THE PROBLEM:
Nothing should change. Output the data exactly.

Pixel coordinate grounding data:
BEGIN

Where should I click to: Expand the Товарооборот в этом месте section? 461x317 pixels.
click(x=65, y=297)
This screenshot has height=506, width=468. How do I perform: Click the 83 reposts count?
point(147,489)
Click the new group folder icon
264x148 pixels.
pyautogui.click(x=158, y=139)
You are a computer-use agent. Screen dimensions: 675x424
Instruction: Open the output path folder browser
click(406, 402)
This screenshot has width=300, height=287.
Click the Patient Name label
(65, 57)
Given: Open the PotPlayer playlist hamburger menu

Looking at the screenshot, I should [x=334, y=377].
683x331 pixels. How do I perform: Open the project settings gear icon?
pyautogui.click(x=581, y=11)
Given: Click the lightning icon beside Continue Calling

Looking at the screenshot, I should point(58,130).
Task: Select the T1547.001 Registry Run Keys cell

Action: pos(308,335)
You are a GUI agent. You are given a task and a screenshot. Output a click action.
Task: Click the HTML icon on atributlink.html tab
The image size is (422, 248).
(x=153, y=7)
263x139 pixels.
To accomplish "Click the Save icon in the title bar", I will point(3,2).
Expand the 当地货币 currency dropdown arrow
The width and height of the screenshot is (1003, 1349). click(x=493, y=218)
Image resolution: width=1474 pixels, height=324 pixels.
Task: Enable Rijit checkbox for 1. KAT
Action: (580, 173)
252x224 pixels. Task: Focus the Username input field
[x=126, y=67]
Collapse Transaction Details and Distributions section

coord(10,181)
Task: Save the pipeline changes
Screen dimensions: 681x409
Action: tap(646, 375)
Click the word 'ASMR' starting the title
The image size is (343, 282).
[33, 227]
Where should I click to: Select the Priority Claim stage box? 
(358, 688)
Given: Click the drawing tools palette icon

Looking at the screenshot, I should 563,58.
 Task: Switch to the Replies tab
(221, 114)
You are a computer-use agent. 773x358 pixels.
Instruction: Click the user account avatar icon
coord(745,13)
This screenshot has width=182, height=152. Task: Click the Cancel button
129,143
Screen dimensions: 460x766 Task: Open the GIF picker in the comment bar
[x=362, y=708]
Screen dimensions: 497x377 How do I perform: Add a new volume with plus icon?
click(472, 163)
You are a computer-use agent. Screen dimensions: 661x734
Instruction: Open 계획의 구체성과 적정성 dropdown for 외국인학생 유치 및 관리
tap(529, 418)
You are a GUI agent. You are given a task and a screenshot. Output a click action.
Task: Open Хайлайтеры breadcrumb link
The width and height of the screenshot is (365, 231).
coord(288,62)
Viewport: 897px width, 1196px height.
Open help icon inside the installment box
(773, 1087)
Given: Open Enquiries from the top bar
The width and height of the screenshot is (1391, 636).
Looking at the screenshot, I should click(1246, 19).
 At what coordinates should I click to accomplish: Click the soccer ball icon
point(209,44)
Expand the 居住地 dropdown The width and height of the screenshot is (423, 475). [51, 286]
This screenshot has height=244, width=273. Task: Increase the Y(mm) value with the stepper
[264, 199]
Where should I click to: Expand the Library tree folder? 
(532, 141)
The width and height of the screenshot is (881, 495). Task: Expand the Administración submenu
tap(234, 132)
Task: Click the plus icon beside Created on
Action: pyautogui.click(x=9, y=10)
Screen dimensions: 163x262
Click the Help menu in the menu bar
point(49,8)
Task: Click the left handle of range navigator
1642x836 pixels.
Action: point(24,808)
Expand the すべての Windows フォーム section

END

WORKED SOLUTION:
Where should I click to: Expand the Товарооборот в этом месте section? 461x317 pixels.
click(x=65, y=297)
This screenshot has height=506, width=468. How do I perform: Click the 83 reposts count?
point(147,489)
Click the new group folder icon
264x148 pixels.
pyautogui.click(x=158, y=139)
You are a computer-use agent. Screen dimensions: 675x424
Instruction: Open the output path folder browser
click(406, 402)
This screenshot has width=300, height=287.
Click the Patient Name label
(65, 57)
Given: Open the PotPlayer playlist hamburger menu

Looking at the screenshot, I should [x=334, y=377].
683x331 pixels. How do I perform: Open the project settings gear icon?
pyautogui.click(x=581, y=11)
Given: Click the lightning icon beside Continue Calling

Looking at the screenshot, I should point(58,130).
Task: Select the T1547.001 Registry Run Keys cell

Action: pos(308,335)
You are a GUI agent. You are given a task and a screenshot. Output a click action.
Task: Click the HTML icon on atributlink.html tab
The image size is (422, 248).
(x=153, y=7)
263x139 pixels.
To accomplish "Click the Save icon in the title bar", I will point(3,2).
Expand the 当地货币 currency dropdown arrow
The width and height of the screenshot is (1003, 1349). click(x=493, y=218)
Image resolution: width=1474 pixels, height=324 pixels.
Task: Enable Rijit checkbox for 1. KAT
Action: (580, 173)
252x224 pixels. Task: Focus the Username input field
[x=126, y=67]
Collapse Transaction Details and Distributions section

coord(10,181)
Task: Save the pipeline changes
Screen dimensions: 681x409
Action: tap(646, 375)
Click the word 'ASMR' starting the title
The image size is (343, 282).
[33, 227]
Where should I click to: Select the Priority Claim stage box? 
(358, 688)
Given: Click the drawing tools palette icon

Looking at the screenshot, I should 563,58.
 Task: Switch to the Replies tab
(221, 114)
You are a computer-use agent. 773x358 pixels.
Instruction: Click the user account avatar icon
coord(745,13)
This screenshot has width=182, height=152. Task: Click the Cancel button
129,143
Screen dimensions: 460x766 Task: Open the GIF picker in the comment bar
[x=362, y=708]
Screen dimensions: 497x377 How do I perform: Add a new volume with plus icon?
click(472, 163)
You are a computer-use agent. Screen dimensions: 661x734
Instruction: Open 계획의 구체성과 적정성 dropdown for 외국인학생 유치 및 관리
tap(529, 418)
You are a GUI agent. You are given a task and a screenshot. Output a click action.
Task: Open Хайлайтеры breadcrumb link
The width and height of the screenshot is (365, 231).
coord(288,62)
Viewport: 897px width, 1196px height.
Open help icon inside the installment box
(773, 1087)
Given: Open Enquiries from the top bar
The width and height of the screenshot is (1391, 636).
Looking at the screenshot, I should click(1246, 19).
 At what coordinates should I click to accomplish: Click the soccer ball icon
point(209,44)
Expand the 居住地 dropdown The width and height of the screenshot is (423, 475). [51, 286]
This screenshot has height=244, width=273. Task: Increase the Y(mm) value with the stepper
[264, 199]
Where should I click to: Expand the Library tree folder? 
(532, 141)
The width and height of the screenshot is (881, 495). Task: Expand the Administración submenu
tap(234, 132)
Task: Click the plus icon beside Created on
Action: pyautogui.click(x=9, y=10)
Screen dimensions: 163x262
Click the Help menu in the menu bar
point(49,8)
Task: Click the left handle of range navigator
1642x836 pixels.
Action: point(24,808)
Expand the すべての Windows フォーム section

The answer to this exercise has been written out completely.